Conservadorismo exagerado

Sempre se imaginou que se o Brasil tivesse um governo do PT aconteceria uma revolução pelo voto. Ou uma revolução de verdade, uma vez abertas as portas do poder, nem que fosse por um golpe. E pensou-se em um governo com Lula, líder inconteste do Partido dos Trabalhadores e candidato à presidência até por usucapião, tantas vezes disputou a chefia da nação.

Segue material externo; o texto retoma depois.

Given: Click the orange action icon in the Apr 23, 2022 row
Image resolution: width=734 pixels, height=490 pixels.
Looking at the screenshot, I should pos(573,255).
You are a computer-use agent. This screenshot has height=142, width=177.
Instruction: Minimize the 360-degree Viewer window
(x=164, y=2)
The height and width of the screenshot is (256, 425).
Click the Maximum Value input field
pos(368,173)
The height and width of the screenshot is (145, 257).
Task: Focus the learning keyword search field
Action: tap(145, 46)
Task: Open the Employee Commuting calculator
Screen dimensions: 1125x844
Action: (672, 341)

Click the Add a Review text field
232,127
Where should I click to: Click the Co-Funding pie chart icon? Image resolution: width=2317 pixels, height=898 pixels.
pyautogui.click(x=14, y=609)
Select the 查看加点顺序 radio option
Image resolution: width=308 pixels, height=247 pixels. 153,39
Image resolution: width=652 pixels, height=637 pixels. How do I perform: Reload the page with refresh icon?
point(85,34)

Hoje, Lula é presidente, mas depois da reforma do ministério que empreendeu, abrigando o PMDB e descartando muitos ministros petistas, além das estranhas alianças que fez quando candidato, para eleger-se, a tal da revolução pelo voto, pelo golpe ou como quer que se a imaginasse, não aconteceu. E parece que não acontecerá mesmo. O governo Lula é tudo, menos petista, considerado o ideário do partido, montado ao longo de mais de duas décadas e desmontado em poucos meses de poder. A atual administração federal é conservadora. Ultraconservadora, melhor dizendo.

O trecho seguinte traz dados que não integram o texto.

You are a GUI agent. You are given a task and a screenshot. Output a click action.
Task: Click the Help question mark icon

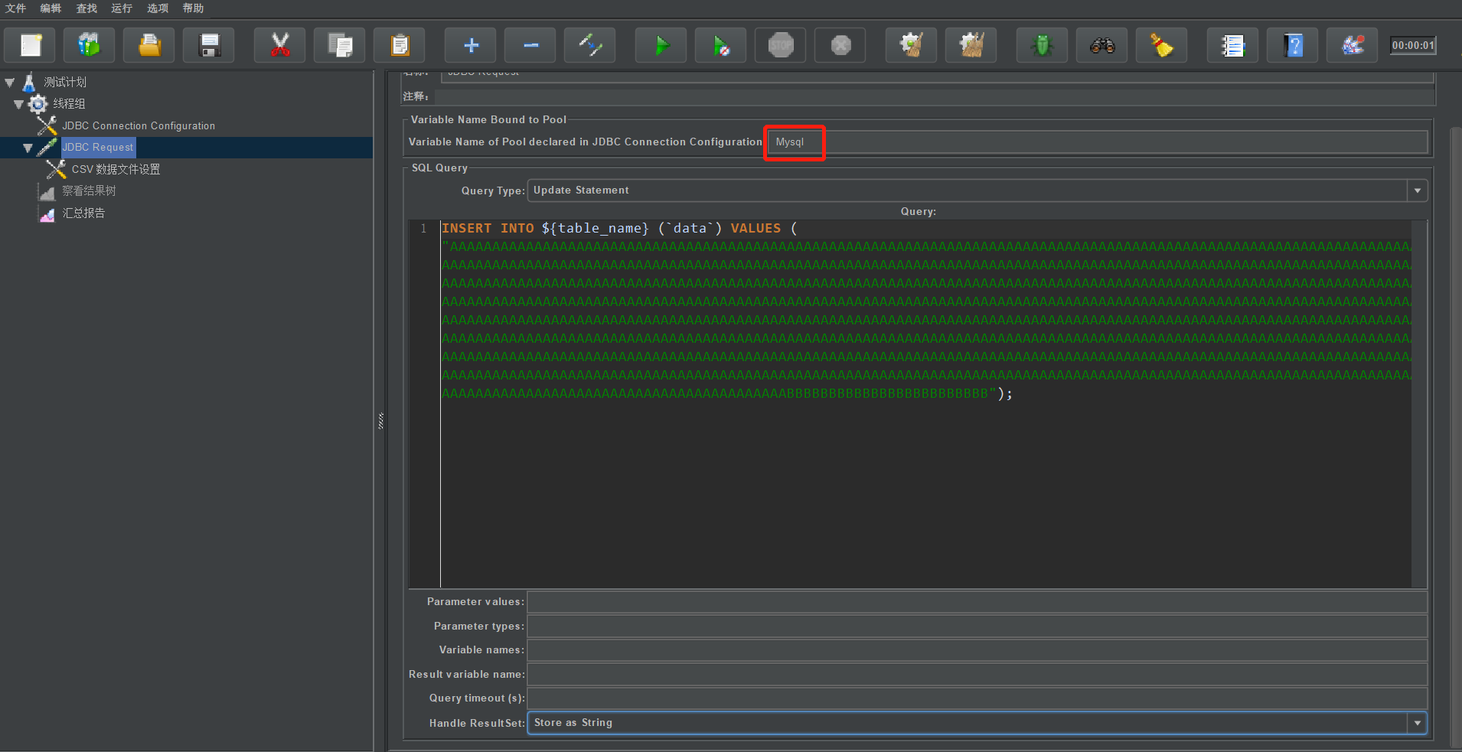[x=1293, y=46]
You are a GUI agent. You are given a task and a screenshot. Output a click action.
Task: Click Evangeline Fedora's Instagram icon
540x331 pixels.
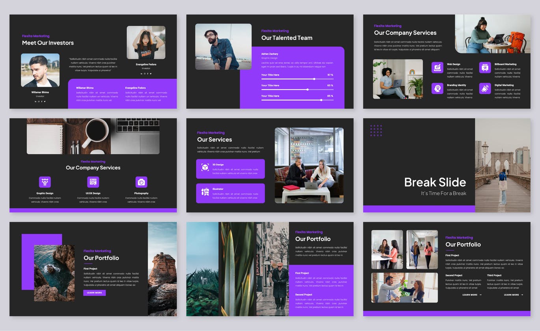(x=145, y=74)
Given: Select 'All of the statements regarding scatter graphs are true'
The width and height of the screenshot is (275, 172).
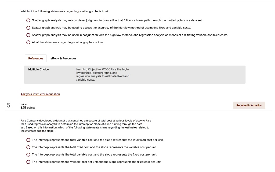Looking at the screenshot, I should click(x=28, y=42).
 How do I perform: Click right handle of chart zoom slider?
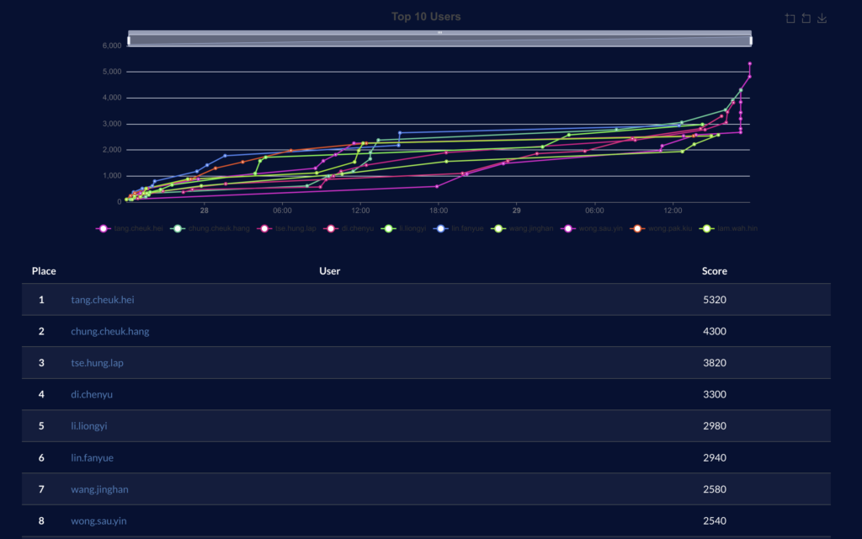pyautogui.click(x=750, y=40)
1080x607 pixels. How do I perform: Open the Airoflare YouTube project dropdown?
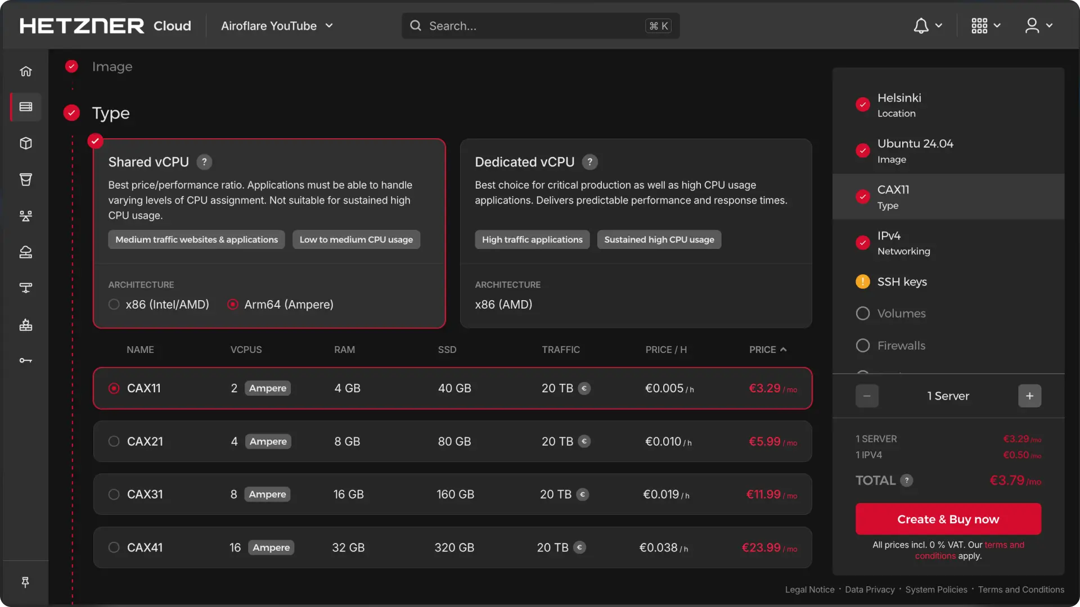pyautogui.click(x=277, y=26)
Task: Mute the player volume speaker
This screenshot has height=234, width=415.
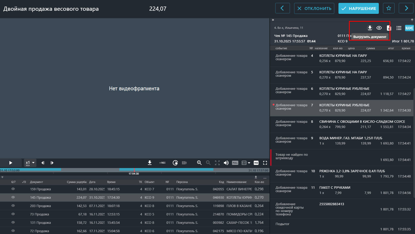Action: pyautogui.click(x=226, y=163)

Até o megainvestidor internacional George Soros, que já foi patrão de Armínio Fraga, o ex-presidente do Banco Central do Brasil tão combatido pelos petistas e demais opositores do governo Fernando Henrique Cardoso, identifica esse ultraconservadorismo. Soros, que era apontado como um abjeto especulador sem escrúpulos, embora na realidade seja um esperto, inteligente e eficiente administrador de fundos, respeitado em todo o mundo, acaba de dizer que o governo Lula está demasiadamente associado à entidade sem rosto chamada mercado. “A equipe de Lula tem excessivo desejo de ganhar a respeitabilidade do mercado financeiro” e, por isso, “segue uma política ortodoxa demais”, diz o megainvestidor.

Ele critica a atual política econômica. Para ele, tanto a política fiscal como a monetária são restritivas. Alude aos elevados juros de 16,5% e ao superávit fiscal de 4,25%, que agrada e até bajula o Fundo Monetário Internacional. Soros acha que o governo Lula deveria ser “um pouco mais agressivo no estímulo ao crescimento, aproveitando a disponibilidade de liquidez internacional”. Para ele, como não há “inflação de custos de produção”, acaba havendo “uma inflação em ativos financeiros”.

Há capital sobrando no mundo, em busca de onde investir e o Brasil deveria aproveitar essa folga que lhe permite ser menos conservador em sua política de juros e fiscal.

Sendo menos conservador, o que na prática significa praticar juros mais baixos e superávits menores, o governo Lula ensejaria o crescimento econômico de que tanto necessitamos, em especial para reduzir o seu efeito maior: o desemprego e a queda do poder aquisitivo dos trabalhadores.

O diretor do Departamento de Estudos e Pesquisas Econômicas da Federação das Indústrias do Estado de São Paulo (Fiesp), Cláudio Vaz, parece matar a charada ao analisar a manutenção da Selic em 16,5%, quando o mercado esperava queda dos juros. Disse ele que o governo duvida da solidez da economia brasileira. E que isso leva a indústria a ficar com um pé atrás. “Não vamos elevar a produção apostando na retomada da atividade, como fizemos em 2002. Se nem o governo parece acreditar na economia, por que a indústria acreditaria?” – pergunta o economista da Fiesp.

Ele acha que o Brasil deveria estar discutindo como consolidar o crescimento econômico para 2005 e 2006, pois este primeiro trimestre de 2004 será marcado por um atraso no processo de recuperação do nível de atividade econômica.